Tuesday, April 2, 2013

DINAH SHORE'S MEATLOAF

In my search for the perfect meatloaf, I've tried many recipes. This one, from the Dinah Shore Cookbook, was one of them. While I still prefer the old-fashioned kind, this is an interesting twist, using Roquefort cheese and rolled like a jelly roll. Keep the rest of the meal light; this is a hearty dish.
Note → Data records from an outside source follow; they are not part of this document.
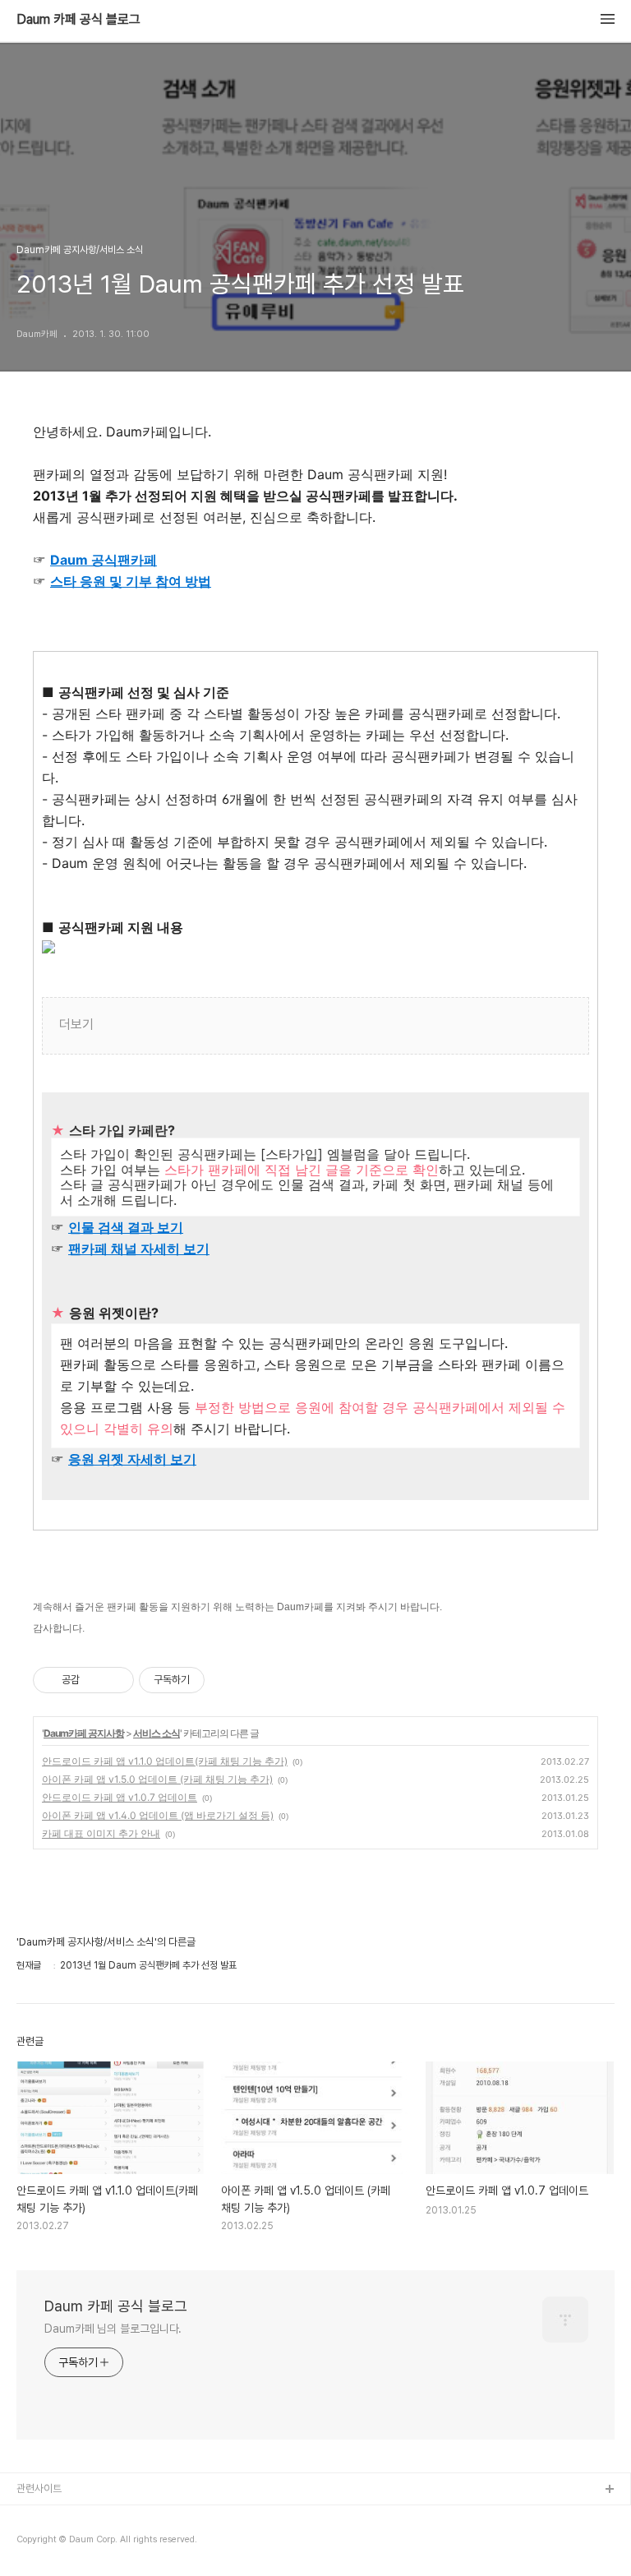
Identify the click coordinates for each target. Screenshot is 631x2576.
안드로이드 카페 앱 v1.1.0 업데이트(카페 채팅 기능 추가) (165, 1761)
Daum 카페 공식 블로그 (78, 19)
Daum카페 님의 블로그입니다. (113, 2328)
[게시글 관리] (115, 1680)
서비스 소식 (156, 1733)
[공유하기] (95, 1680)
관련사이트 (39, 2488)
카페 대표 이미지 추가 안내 (101, 1833)
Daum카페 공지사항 (84, 1733)
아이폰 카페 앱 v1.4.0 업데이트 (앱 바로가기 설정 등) (158, 1815)
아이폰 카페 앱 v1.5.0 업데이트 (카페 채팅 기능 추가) (157, 1779)
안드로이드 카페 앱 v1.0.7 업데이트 (119, 1797)
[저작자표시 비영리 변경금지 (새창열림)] (227, 1680)
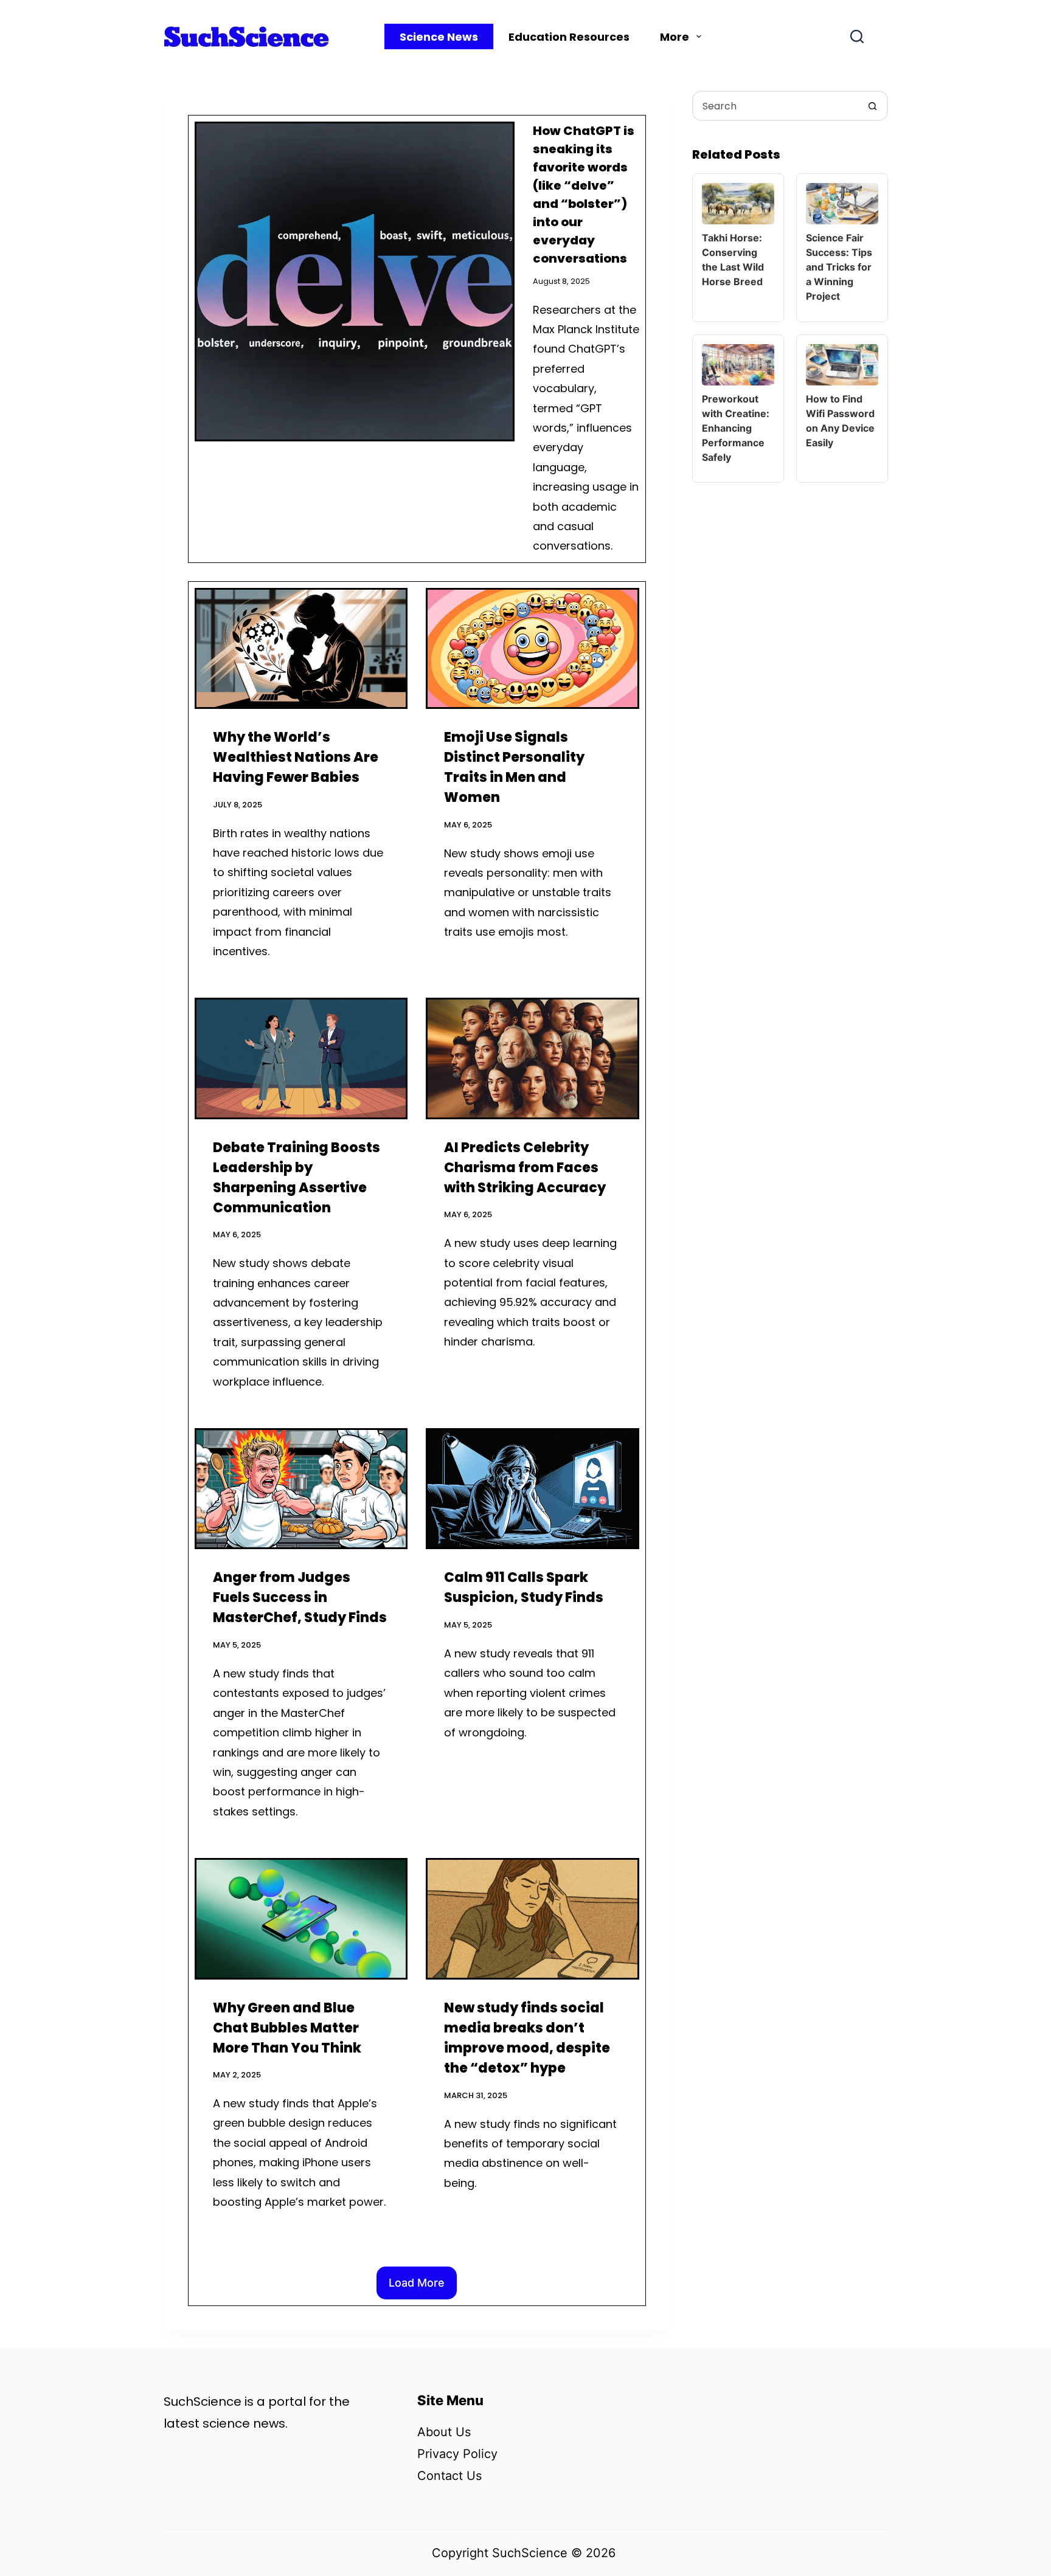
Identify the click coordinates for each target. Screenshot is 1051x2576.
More (674, 36)
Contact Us (449, 2475)
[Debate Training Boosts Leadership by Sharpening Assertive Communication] (301, 1058)
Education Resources (569, 36)
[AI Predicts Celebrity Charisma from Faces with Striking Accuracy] (532, 1058)
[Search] (857, 36)
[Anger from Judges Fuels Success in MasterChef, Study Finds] (301, 1488)
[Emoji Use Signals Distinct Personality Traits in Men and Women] (532, 648)
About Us (444, 2432)
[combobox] (776, 106)
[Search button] (873, 106)
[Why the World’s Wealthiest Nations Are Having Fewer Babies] (301, 648)
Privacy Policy (457, 2454)
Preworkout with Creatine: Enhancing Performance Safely (735, 428)
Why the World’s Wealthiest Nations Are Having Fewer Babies (295, 757)
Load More (417, 2282)
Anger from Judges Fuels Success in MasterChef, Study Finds (300, 1597)
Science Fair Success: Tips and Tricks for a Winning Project (839, 267)
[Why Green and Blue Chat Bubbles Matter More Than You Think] (301, 1918)
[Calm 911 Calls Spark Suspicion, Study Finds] (532, 1488)
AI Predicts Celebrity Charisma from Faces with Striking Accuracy (525, 1167)
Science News (439, 36)
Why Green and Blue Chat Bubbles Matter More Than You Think (287, 2027)
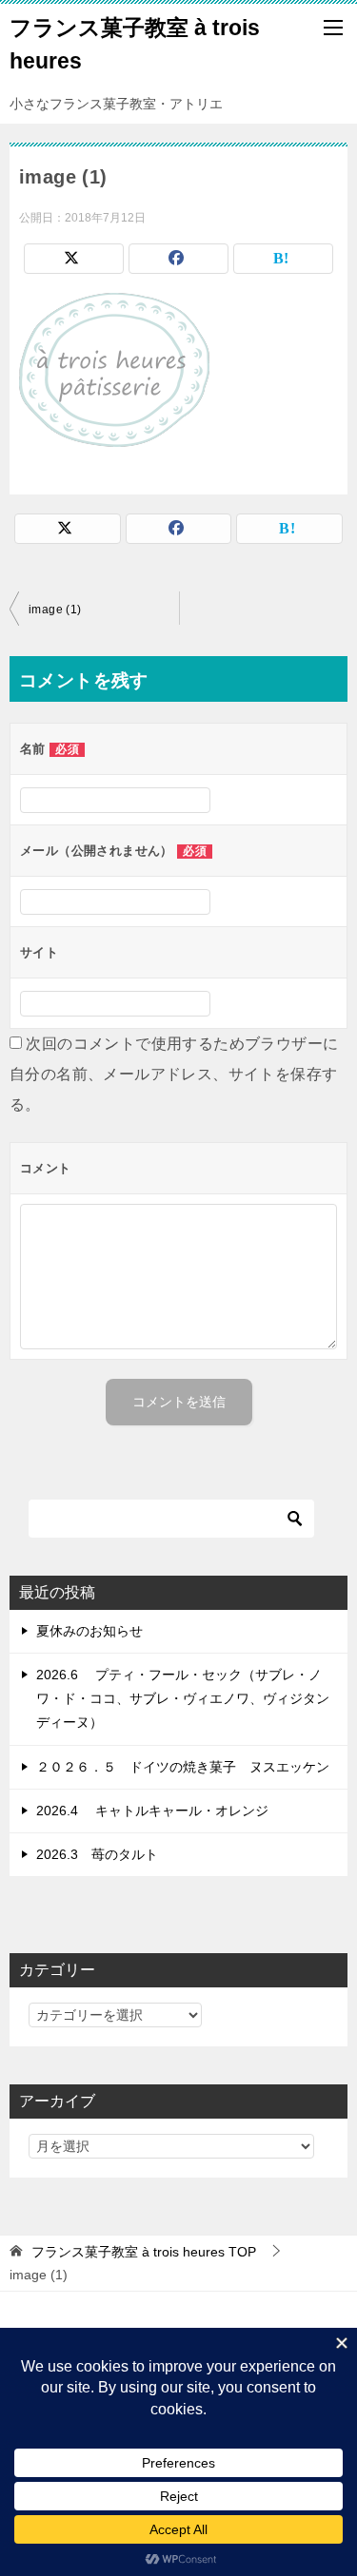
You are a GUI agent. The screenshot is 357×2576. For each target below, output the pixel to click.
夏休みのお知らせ (89, 1630)
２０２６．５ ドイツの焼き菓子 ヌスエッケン (182, 1766)
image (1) (55, 609)
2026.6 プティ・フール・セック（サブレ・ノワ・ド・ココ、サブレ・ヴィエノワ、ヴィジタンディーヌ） (182, 1698)
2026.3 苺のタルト (97, 1854)
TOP (143, 2251)
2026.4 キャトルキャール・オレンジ (152, 1810)
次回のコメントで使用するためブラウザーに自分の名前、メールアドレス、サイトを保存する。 (174, 1074)
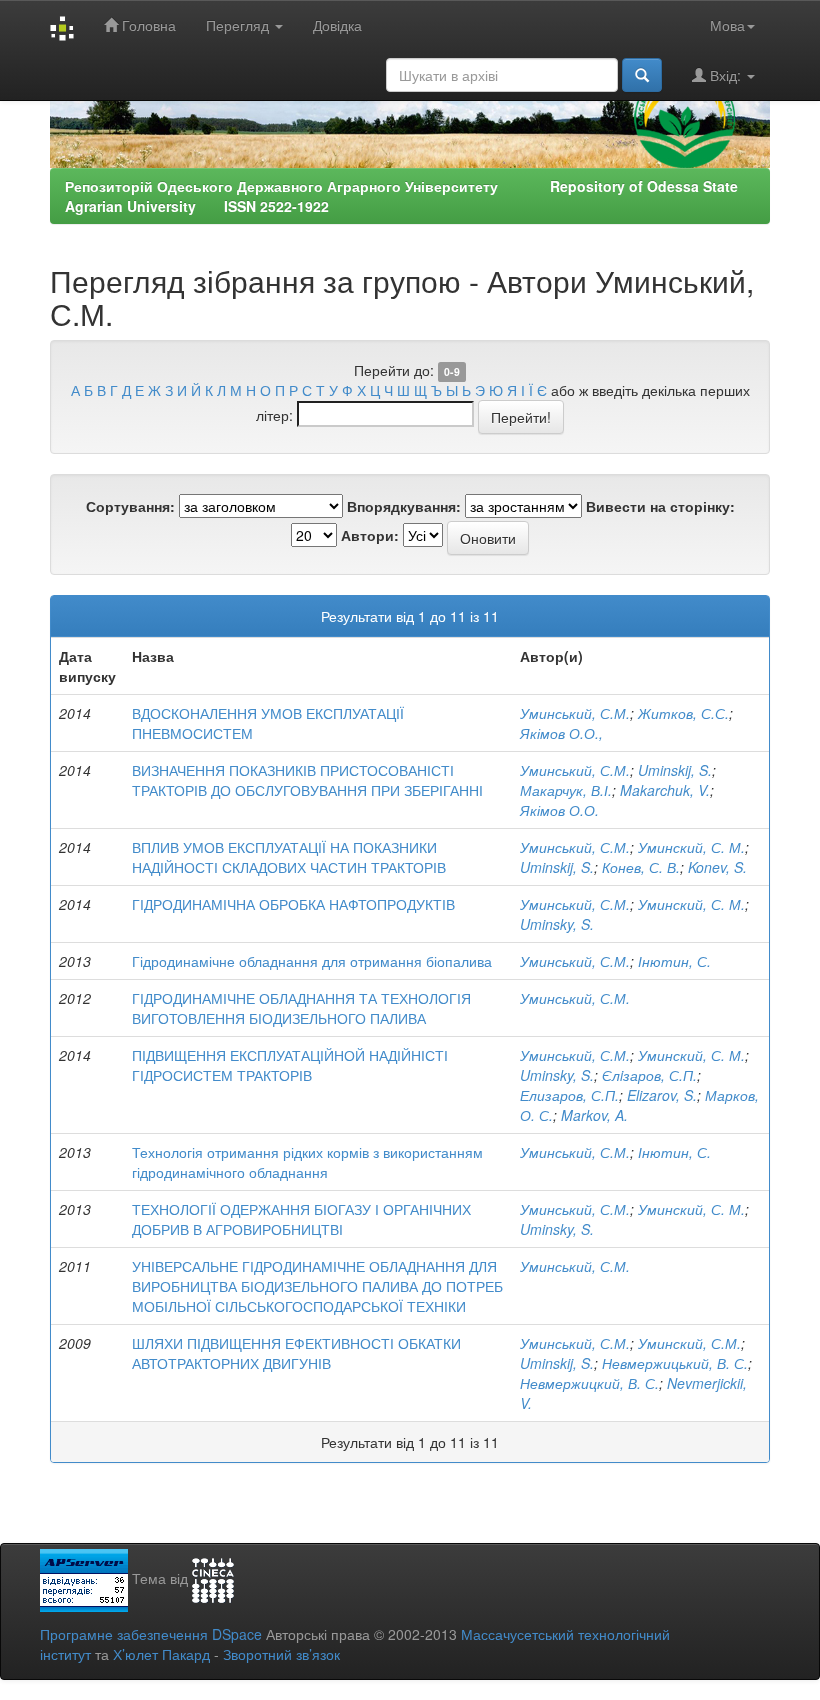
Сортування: (130, 506)
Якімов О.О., (561, 733)
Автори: (370, 535)
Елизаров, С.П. (569, 1095)
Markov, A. (594, 1115)
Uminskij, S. (675, 770)
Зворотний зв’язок (281, 1654)
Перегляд (239, 25)
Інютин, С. (674, 961)
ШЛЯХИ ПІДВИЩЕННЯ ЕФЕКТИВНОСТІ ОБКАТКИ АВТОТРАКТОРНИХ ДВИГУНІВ (296, 1353)
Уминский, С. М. (691, 847)
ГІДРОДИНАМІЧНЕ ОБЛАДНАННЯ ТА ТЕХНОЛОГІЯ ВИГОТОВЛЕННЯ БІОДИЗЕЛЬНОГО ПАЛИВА (301, 1008)
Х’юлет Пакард (161, 1654)
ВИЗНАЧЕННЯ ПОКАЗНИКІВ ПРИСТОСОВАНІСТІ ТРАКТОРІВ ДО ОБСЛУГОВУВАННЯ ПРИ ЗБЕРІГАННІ (307, 780)
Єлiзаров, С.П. (649, 1075)
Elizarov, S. (662, 1095)
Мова (727, 25)
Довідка (337, 25)
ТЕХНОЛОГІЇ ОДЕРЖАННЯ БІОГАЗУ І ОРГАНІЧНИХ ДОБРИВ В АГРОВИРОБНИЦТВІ (301, 1219)
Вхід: (725, 75)
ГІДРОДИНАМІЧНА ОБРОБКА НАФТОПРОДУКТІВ (293, 904)
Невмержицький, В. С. (675, 1363)
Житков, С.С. (683, 713)
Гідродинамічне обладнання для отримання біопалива (312, 961)
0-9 (452, 371)
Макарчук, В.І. (566, 790)
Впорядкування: (404, 506)
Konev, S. (717, 867)
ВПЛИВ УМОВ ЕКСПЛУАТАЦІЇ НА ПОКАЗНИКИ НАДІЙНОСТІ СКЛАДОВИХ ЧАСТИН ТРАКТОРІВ (289, 857)
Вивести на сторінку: (660, 506)
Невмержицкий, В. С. (589, 1383)
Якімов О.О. (559, 810)
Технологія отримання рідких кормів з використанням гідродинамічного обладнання (307, 1162)
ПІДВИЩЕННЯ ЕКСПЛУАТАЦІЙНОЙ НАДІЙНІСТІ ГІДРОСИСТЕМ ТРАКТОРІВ (290, 1065)
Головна (147, 25)
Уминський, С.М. (575, 713)
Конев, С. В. (641, 867)
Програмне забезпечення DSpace (151, 1634)
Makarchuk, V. (665, 790)
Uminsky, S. (557, 924)
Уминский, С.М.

And yes, I remember Dinah Shore: "See the USA in your Chevrolet....."



DINAH SHORE'S MEATLOAF
serves 8 - 10


1 lb ground beef chuck
8-oz ground pork
8-oz ground veal
1 medium onion, chopped
2 C fresh bread crumbs, unflavored
1/2 C chopped fresh Italian parsley
1/4 C ketchup
1 T Dijon mustard
2 eggs, lightly beaten
1 t dried thyme
salt and freshly ground black pepper to taste

1/2 C light cream, scalded
8 slices firm white bread, crusts trimmed, and diced
8-oz Roquefort cheese, crumbled
1 egg, lightly beaten

1. Combine meats, onion, bread crumbs, parsley, ketchup, mustard, 2 eggs, thyme and salt and pepper and mix with your hands, lightly but thoroughly. (Just mix, don't squeeze, or better yet, mix with a fork.) Spread the mixture out on a large piece of waxed paper into a rectangle abot 15 inches by 12 inches.

2. Preheat oven to 375 degrees.

3. Pour scalded cream over diced bread in a medium-sized bowl and mix well. Add the cheese and lighlty beaten egg and beat with a fork until smooth.

4. Spread the cheese mixture over the meat mixture, leaving a 1-inch border on all side. Using the wax paper as an aid, and starting from one short side, roll up the meat like a jelly roll, peeling back the paper as you roll.

5.Place the rollled meat seam side down on a foil-lined baking sheet and bake in the oven for 1 hour. Cut into thick slices.

To prepare ahead: you can make this and hold it covered and refrigerated overnight. Bring it to room temperature before baking.